JAKARTA – Hakim Konstitusi Anwar Usman kembali menjadi sorotan setelah dilaporkan ke Majelis Kehormatan Mahkamah Konstitusi (MKMK) atas dugaan pelanggaran etik terkait pendapat berbeda (dissenting opinion) dalam putusan pengujian Undang-Undang Ibukota Negara (UU IKN) dan Undang-Undang Kepolisian Negara Republik Indonesia (UU Polri).
Laporan ini diajukan oleh advokat Syamsul Jahidin, yang juga merupakan pemohon dalam judicial review kedua undang-undang tersebut di Mahkamah Konstitusi (MK).
Pelaporan dilakukan pada Rabu (10/12/2025) di Gedung MK. Syamsul menilai dissenting opinion Anwar Usman pada putusan yang mayoritas hakim kabulkan tersebut tidak logis dan patut diuji lebih lanjut.
Menurut Syamsul, Anwar Usman sering menyampaikan dissenting opinion dalam perkara yang ia gugat, meskipun putusan akhirnya dikabulkan oleh mayoritas hakim.
“Ketika itu dikabulkan, ada yang dissenting. Dari dua putusan ini yang dissenting itu Anwar Usman. Kami baca ini (dissenting), itu intinya penolakan, kami sambung-sambungkan. Ini enggak logis sekali penolakannya,” ujar Syamsul saat ditemui di Gedung MK, Rabu (10/12/2025).
Syamsul menyatakan, laporan ini bertujuan untuk menguji apakah dissenting opinion tersebut murni berdasarkan pertimbangan hukum atau ada motif kepentingan pribadi.
Saat ini, laporan tersebut telah diterima MKMK dan sedang diproses tahap administrasi. Namun, pada Kamis (11/12/2025), Ketua MKMK I Dewa Gede Palguna mengatakan belum menerima informasi resmi mengenai aduan tersebut.
Ada pun Anwar Usman bukan kali pertama dilaporkan ke MKMK. Pada periode 2023-2024, ia pernah diadukan berkali-kali terkait putusan kontroversial, khususnya Putusan Nomor 90/PUU-XXI/2023 yang membuka jalan bagi Gibran Rakabuming Raka, putra Presiden Joko Widodo, untuk maju sebagai calon wakil presiden meski belum berusia 40 tahun.
Putusan tersebut merumuskan norma baru bahwa pejabat terpilih melalui pemilu boleh mencalonkan diri sebagai presiden atau wakil presiden tanpa memenuhi syarat usia minimum.
Hingga 30 Oktober 2023, Anwar Usman yang saat itu menjabat Ketua MK dilaporkan sebanyak 15 kali terkait putusan tersebut.
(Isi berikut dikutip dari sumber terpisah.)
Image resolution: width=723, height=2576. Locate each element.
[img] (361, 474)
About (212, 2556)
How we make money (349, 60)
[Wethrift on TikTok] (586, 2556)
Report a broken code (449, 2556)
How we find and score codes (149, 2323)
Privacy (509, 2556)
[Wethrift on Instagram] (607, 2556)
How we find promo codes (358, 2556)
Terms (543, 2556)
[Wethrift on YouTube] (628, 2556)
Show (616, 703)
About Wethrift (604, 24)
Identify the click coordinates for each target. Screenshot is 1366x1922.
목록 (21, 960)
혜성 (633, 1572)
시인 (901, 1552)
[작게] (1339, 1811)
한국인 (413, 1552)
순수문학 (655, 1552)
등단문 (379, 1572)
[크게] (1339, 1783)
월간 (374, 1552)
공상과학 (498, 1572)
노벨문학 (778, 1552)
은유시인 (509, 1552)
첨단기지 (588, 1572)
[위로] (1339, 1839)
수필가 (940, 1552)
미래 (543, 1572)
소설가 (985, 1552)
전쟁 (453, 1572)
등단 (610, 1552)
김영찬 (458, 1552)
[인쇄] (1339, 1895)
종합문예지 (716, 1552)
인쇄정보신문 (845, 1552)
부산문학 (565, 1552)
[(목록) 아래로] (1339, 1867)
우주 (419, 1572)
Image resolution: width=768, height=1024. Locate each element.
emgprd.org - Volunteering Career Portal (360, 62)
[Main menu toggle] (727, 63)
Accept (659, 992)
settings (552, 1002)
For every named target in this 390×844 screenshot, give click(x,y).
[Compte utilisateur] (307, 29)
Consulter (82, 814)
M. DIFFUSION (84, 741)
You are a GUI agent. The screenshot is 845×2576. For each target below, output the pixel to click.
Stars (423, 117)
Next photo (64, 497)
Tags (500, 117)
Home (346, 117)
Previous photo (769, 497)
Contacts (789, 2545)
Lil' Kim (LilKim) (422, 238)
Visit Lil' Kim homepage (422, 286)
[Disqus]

Pada 7 November 2023, MKMK menjatuhkan sanksi pelanggaran etik berat dan mencopotnya dari jabatan Ketua MK.
Anwar dinyatakan melanggar prinsip ketakberpihakan, integritas, kecakapan dan kesetaraan, independensi, serta kepantasan dan kesopanan dalam Sapta Karsa Hutama.
Pasca-pencopotan, MK menunjuk Suhartoyo sebagai Ketua MK baru. Namun, Anwar Usman menggugat keputusan tersebut ke Pengadilan Tata Usaha Negara (PTUN) sejak 23 November 2023.
Sebelumnya, pada 8 November 2023, Anwar menggelar konferensi pers dan menyebut beberapa nama hakim yang diduga memiliki konflik kepentingan. Tindakan ini memicu laporan baru ke MKMK.
Pada 28 Maret 2024, MKMK kembali menyatakan Anwar melanggar etik karena tidak menerima pencopotannya sebagai Ketua MK periode 2022-2027, dengan sanksi teguran tertulis.
Kemudian, pada 13 Mei 2024, Anwar dilaporkan lagi karena menyewa pengacara Muhammad Rullyandi—yang pernah menjadi kuasa hukum KPU dalam sidang sengketa Pileg 2024—sebagai ahli dalam gugatannya di PTUN.
Namun, setelah pemeriksaan, MKMK memutuskan Anwar tidak melanggar etik.
“Menyatakan Hakim Terlapor tidak terbukti melakukan pelanggaran terhadap kode etik dan perilaku hakim konstitusi sebagaimana tertuang dalam prinsip Kepantasan dan Kesopanan dalam Sapta Karsa Hutama,” ujar Ketua MKMK I Dewa Gede Palguna dalam Putusan Nomor 08/MKMK/L/05/2024 yang dilansir mkri.id, Kamis (4/7/2024).
MKMK menilai keputusan tersebut menghormati hak Anwar Usman sebagai pihak yang sedang berperkara.
Pelaporan terbaru ini menambah daftar panjang kontroversi Anwar Usman, yang dijadwalkan pensiun pada Desember 2026.